◆ DOCUMENT
********************

Author/s : Paul Graham
Publisher : O'Reilly Media
Category :
Other
Review by : Deepak Bala
Rating : 7 horseshoes
I have mixed feelings about this book. For one it gets many points right.
* Enabling entrepreneurs to get rich will harbor innovation. The Indian government for example could tax businesses at 98% of income earned back in the 70s. No entrepreneur would stand that.
* Nerds are unpopular
* Customer experiences with technology will change with time (Installation / Upgrades / Touch screen / etc)
* Programming languages have varying power.
On the other hand I found myself disagreeing with other points.
* There is no unlimited financial pie from which anyone can stake a claim. Capitalism ensures that. A worker's spending power is capped by his salary. The financial pie is capped by how much a worker can pay for a product. However the author is right about people mistaking unequal wealth distribution to rich people taking a large stake of the pie.
* I have no clue what an essay about programming language and spam detection is doing in this book. Web programming is belabored in one chapter assuming that the reader does not know the difference between client-server and web architectures (which he/she may not) and in another chapter we are skimming over Bayes theorem like it is common knowledge.

********************

◆ INFORMATION SHOWN
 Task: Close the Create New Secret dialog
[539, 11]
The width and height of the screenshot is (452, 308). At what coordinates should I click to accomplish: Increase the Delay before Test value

********************

Reproduce verbatim the passage of the book review above, starting at "Author/s : Paul" and ending at "screen / etc)".

◆ WRITTEN ANSWER
Author/s : Paul Graham
Publisher : O'Reilly Media
Category :
Other
Review by : Deepak Bala
Rating : 7 horseshoes
I have mixed feelings about this book. For one it gets many points right.
* Enabling entrepreneurs to get rich will harbor innovation. The Indian government for example could tax businesses at 98% of income earned back in the 70s. No entrepreneur would stand that.
* Nerds are unpopular
* Customer experiences with technology will change with time (Installation / Upgrades / Touch screen / etc)